## Task
Beginning with the line containing "รางวัลอุกฤษ มงคลนาวิน ‘นิติศาสตร์เพื่อสังคม’", give every line again exactly as it is, ending with the last line of the entries.

## Recorded information
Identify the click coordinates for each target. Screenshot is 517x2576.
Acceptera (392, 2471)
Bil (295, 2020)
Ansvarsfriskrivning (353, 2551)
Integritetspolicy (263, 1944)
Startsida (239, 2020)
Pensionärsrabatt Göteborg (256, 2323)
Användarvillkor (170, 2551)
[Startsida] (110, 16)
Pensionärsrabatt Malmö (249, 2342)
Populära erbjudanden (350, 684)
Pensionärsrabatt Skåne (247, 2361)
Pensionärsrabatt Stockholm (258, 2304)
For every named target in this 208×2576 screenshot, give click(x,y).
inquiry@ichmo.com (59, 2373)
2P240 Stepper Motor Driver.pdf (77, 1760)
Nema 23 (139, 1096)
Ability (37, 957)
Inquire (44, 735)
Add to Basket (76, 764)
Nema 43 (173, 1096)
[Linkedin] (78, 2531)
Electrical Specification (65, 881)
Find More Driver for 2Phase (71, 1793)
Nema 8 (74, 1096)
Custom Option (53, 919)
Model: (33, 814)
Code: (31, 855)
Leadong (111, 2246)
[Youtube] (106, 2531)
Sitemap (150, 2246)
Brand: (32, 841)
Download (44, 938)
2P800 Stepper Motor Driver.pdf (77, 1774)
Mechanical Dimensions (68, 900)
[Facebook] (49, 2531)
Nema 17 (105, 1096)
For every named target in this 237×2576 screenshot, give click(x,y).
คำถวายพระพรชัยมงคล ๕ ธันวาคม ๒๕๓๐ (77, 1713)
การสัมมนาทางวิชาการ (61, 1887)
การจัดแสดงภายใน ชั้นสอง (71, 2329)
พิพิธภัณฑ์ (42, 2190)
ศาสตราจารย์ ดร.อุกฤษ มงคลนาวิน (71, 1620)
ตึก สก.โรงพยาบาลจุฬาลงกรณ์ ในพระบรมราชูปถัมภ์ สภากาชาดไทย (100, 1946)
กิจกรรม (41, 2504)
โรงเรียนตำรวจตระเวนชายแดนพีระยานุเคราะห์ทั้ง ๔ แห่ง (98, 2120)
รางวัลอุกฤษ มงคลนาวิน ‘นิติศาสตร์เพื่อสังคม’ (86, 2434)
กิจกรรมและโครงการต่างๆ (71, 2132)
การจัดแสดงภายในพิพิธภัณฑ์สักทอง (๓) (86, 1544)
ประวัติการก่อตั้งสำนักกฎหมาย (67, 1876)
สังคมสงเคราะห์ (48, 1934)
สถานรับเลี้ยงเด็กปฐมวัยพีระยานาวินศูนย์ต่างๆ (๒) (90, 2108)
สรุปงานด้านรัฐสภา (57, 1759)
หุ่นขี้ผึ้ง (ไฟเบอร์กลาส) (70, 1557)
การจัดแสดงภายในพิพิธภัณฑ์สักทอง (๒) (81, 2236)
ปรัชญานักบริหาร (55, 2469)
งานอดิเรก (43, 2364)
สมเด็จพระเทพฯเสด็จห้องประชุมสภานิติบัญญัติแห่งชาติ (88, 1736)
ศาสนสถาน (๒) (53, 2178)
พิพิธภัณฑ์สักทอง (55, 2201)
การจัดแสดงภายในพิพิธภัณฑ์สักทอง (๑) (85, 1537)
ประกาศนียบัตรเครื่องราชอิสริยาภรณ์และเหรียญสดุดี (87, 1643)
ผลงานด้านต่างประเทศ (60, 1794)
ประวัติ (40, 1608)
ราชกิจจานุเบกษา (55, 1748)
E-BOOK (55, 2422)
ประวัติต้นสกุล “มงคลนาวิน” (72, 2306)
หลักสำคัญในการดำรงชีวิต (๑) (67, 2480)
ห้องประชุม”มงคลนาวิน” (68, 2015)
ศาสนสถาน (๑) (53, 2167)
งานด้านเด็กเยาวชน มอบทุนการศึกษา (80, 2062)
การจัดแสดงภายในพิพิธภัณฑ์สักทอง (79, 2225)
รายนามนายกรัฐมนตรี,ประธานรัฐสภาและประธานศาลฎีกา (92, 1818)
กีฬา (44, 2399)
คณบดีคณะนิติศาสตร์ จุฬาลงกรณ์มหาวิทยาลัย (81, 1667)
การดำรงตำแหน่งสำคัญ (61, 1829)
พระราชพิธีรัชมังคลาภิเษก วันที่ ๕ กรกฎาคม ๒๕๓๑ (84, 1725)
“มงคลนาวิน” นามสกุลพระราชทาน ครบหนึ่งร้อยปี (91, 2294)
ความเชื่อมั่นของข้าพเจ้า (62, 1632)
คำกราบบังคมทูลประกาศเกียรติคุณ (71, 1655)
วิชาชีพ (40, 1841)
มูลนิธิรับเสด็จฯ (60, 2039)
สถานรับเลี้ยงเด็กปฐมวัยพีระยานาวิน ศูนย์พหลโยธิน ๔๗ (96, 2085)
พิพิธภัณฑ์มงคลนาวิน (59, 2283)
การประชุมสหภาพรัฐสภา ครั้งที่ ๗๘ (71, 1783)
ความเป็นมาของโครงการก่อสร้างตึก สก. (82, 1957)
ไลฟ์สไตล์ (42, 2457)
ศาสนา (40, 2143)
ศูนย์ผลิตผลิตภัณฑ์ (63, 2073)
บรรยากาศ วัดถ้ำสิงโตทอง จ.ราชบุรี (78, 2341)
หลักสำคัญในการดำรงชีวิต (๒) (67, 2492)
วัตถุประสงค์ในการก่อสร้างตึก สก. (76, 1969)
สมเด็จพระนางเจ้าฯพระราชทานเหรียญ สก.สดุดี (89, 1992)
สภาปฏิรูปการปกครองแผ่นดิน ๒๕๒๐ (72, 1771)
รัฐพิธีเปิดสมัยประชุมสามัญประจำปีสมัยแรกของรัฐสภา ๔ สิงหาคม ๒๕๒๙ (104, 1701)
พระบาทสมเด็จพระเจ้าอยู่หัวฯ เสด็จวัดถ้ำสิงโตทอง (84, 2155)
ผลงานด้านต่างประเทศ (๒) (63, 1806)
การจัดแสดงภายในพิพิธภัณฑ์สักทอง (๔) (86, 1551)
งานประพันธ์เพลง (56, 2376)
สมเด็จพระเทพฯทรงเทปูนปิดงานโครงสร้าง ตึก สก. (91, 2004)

## Finished task
รางวัลอุกฤษ มงคลนาวิน ‘นิติศาสตร์เพื่อสังคม’ (86, 2434)
กิจกรรมและโครงการต่างๆ (71, 2132)
การจัดแสดงภายในพิพิธภัณฑ์สักทอง (๓) (86, 1544)
ประวัติการก่อตั้งสำนักกฎหมาย (67, 1876)
สังคมสงเคราะห์ (48, 1934)
สถานรับเลี้ยงเด็กปฐมวัยพีระยานาวินศูนย์ต่างๆ (๒) (90, 2108)
สรุปงานด้านรัฐสภา (57, 1759)
หุ่นขี้ผึ้ง (ไฟเบอร์กลาส) (70, 1557)
การจัดแสดงภายในพิพิธภัณฑ์สักทอง (๒) (81, 2236)
ปรัชญานักบริหาร (55, 2469)
งานอดิเรก (43, 2364)
สมเด็จพระเทพฯเสด็จห้องประชุมสภานิติบัญญัติแห่งชาติ (88, 1736)
ศาสนสถาน (๒) (53, 2178)
พิพิธภัณฑ์สักทอง (55, 2201)
การจัดแสดงภายในพิพิธภัณฑ์สักทอง (๑) (85, 1537)
ประกาศนียบัตรเครื่องราชอิสริยาภรณ์และเหรียญสดุดี (87, 1643)
ผลงานด้านต่างประเทศ (60, 1794)
ประวัติ (40, 1608)
ราชกิจจานุเบกษา (55, 1748)
E-BOOK (55, 2422)
ประวัติต้นสกุล “มงคลนาวิน” (72, 2306)
หลักสำคัญในการดำรงชีวิต (๑) (67, 2480)
ห้องประชุม”มงคลนาวิน” (68, 2015)
ศาสนสถาน (๑) (53, 2167)
งานด้านเด็กเยาวชน มอบทุนการศึกษา (80, 2062)
การจัดแสดงภายในพิพิธภัณฑ์สักทอง (79, 2225)
รายนามนายกรัฐมนตรี,ประธานรัฐสภาและประธานศาลฎีกา (92, 1818)
กีฬา (44, 2399)
คณบดีคณะนิติศาสตร์ จุฬาลงกรณ์มหาวิทยาลัย (81, 1667)
การดำรงตำแหน่งสำคัญ (61, 1829)
พระราชพิธีรัชมังคลาภิเษก วันที่ ๕ กรกฎาคม ๒๕๓๑ (84, 1725)
“มงคลนาวิน” นามสกุลพระราชทาน ครบหนึ่งร้อยปี (91, 2294)
ความเชื่อมั่นของข้าพเจ้า (62, 1632)
คำกราบบังคมทูลประกาศเกียรติคุณ (71, 1655)
วิชาชีพ (40, 1841)
มูลนิธิรับเสด็จฯ (60, 2039)
สถานรับเลี้ยงเด็กปฐมวัยพีระยานาวิน ศูนย์พหลโยธิน ๔๗ (96, 2085)
พิพิธภัณฑ์มงคลนาวิน (59, 2283)
การประชุมสหภาพรัฐสภา ครั้งที่ ๗๘ (71, 1783)
ความเป็นมาของโครงการก่อสร้างตึก สก. (82, 1957)
ไลฟ์สไตล์ (42, 2457)
ศาสนา (40, 2143)
ศูนย์ผลิตผลิตภัณฑ์ (63, 2073)
บรรยากาศ วัดถ้ำสิงโตทอง จ.ราชบุรี (78, 2341)
หลักสำคัญในการดำรงชีวิต (๒) (67, 2492)
วัตถุประสงค์ในการก่อสร้างตึก สก. (76, 1969)
สมเด็จพระนางเจ้าฯพระราชทานเหรียญ สก.สดุดี (89, 1992)
สภาปฏิรูปการปกครองแผ่นดิน ๒๕๒๐ (72, 1771)
รัฐพิธีเปิดสมัยประชุมสามัญประจำปีสมัยแรกของรัฐสภา ๔ สิงหาคม ๒๕๒๙ (104, 1701)
พระบาทสมเด็จพระเจ้าอยู่หัวฯ เสด็จวัดถ้ำสิงโตทอง (84, 2155)
ผลงานด้านต่างประเทศ (๒) (63, 1806)
การจัดแสดงภายในพิพิธภัณฑ์สักทอง (๔) (86, 1551)
งานประพันธ์เพลง (56, 2376)
สมเด็จพระเทพฯทรงเทปูนปิดงานโครงสร้าง ตึก สก. (91, 2004)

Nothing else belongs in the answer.